As an animal rights activist, you may be feeling the frustration of not being able to engage in your regular forms of advocacy for non-human animals. Public gatherings to engage in outreach or protests are now no longer safe for ourselves nor the general public. Nor are they as effective as they once were; protests are overshadowed in the media by the pandemic, and there simply aren’t enough people to outreach on the streets. And during a zoonotic pandemic (especially in the case of a novel virus such as SARS-CoV-2), hanging around outside slaughterhouses and saleyards is unlikely to be advisable.

So how can we continue to advocate for non-human animals at such a time? Through embracing mutual aid at a grassroots level within our own communities, and with the effective use of our greatest tool: social media.

Connect with people by sharing vegan resources and recipes. Vegans know how to make a thousand delicious and nutritious meals out of tinned lentils and a few veg. Share your culinary knowledge with those around you. Video a how-to on preparing meals, making bread, tips for baking vegan cakes and treats. Start a vegan recipe sharing group online for friends, neighbours and family. Give people options and information.

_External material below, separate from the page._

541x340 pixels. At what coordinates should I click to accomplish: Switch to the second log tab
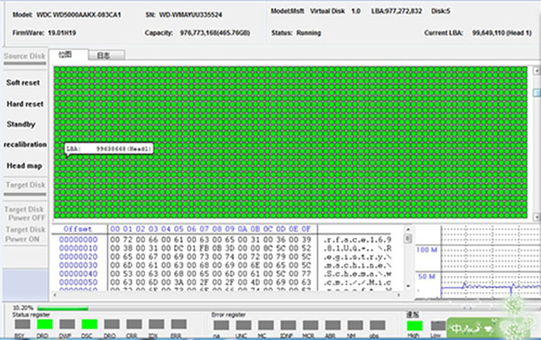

Foster an animal for a local rescue or shelter. In times of crisis charitable giving is often the first and hardest hit. If you have the capacity, why not help foster an animal who needs a home? This benefits the animal, the rescue group, and can help prevent social distancing from becoming completely isolating.

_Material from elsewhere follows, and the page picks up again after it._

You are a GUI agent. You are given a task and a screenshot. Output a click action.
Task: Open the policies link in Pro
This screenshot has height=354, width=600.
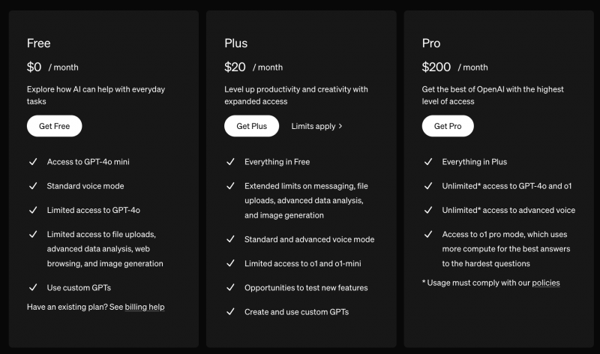(546, 283)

Discuss the role that the human relationship with non-human animals has had in creating the environments necessary for zoonotic diseases to speaad to humans from non-human animals, using facts based information. SARS-CoV-2 is one among many diseases that have arisen as a direct result of human exploitation of non-human animals (SARS, MERS, BSE, H1N1 to name a few). Discussions concerning the prevention of future zoonotic pandemics must center the need to transition away from animal exploitation industries, alongside the need for universal healthcare policies and social equality.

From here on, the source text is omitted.